Not everyone, however, can have those thick and vascular arms. You can do all the bicep curls that you want but after a certain point, the gains just slow down and your arm progression goes down to millimeters rather than inches. Yikes!
So how do we get bigger arms?
Train your triceps!
Did you know that your triceps make up the biggest portion of your arm? 2/3 of your arm consists of the tricep, the bicep is only a very tiny muscle. Start working towards that horseshoe and you will notice an immediate boost in your arm mass. It will also make your arm look more natural and well rounded, rather than just one sided. Add a couple sets of tricep pushdowns and skull-crushers to your arm routine.
Train your forearms
Do not forget to train your forearms, ever! Yes, most exercises do train them indirectly but if you really want a full dimensional arm, then train your forearms. A nice thick arm just looks weird with tiny forearms. It just doesn’t look right! Use a thick bar or fat gripz during your barbell workouts to actively engage your forearms. Exercises such as heavy farmer walks are also a great way to grow your forearms.
Have a separate arm day
While it’s true that exercises such as the bench-press and bent over barbell rows target your triceps and biceps, there will come a point that this will just not be enough muscle stimulation for your arms to continue growing. Once the beginner gains come to an end, you will need to really start focusing on your arms. Add a separate day for your arms and have a mix of exercises that focus on strength as well as size. Utilize exercises such as: close-grip bench press, skull-crushers and tricep pushdowns for the triceps and heavy (relatively) barbell bicep curls, hammer curls and concentration curls for the biceps.
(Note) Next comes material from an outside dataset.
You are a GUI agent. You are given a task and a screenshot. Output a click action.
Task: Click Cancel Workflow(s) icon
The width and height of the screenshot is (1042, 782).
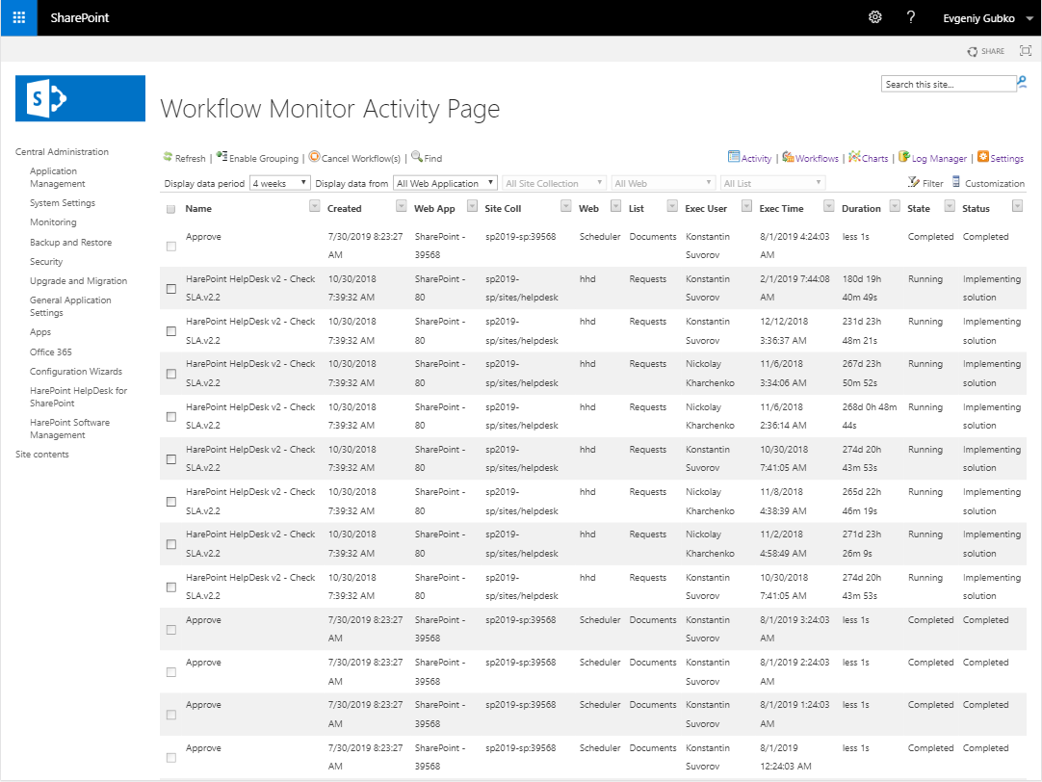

Make sure to only use weight that you know you can handle because the arms are a small muscle group and that makes them more vulnerable to tears and injuries. For bigger arms, lift for results and not ego.
This should go without saying but always make sure that you are recovering and eating well. Even though your arms recover fairly quickly, they still need time to grow. Leave at least 2 days between your arm workouts and make sure you are eating in a calorie surplus with a good amount of protein. Your body needs food to grow!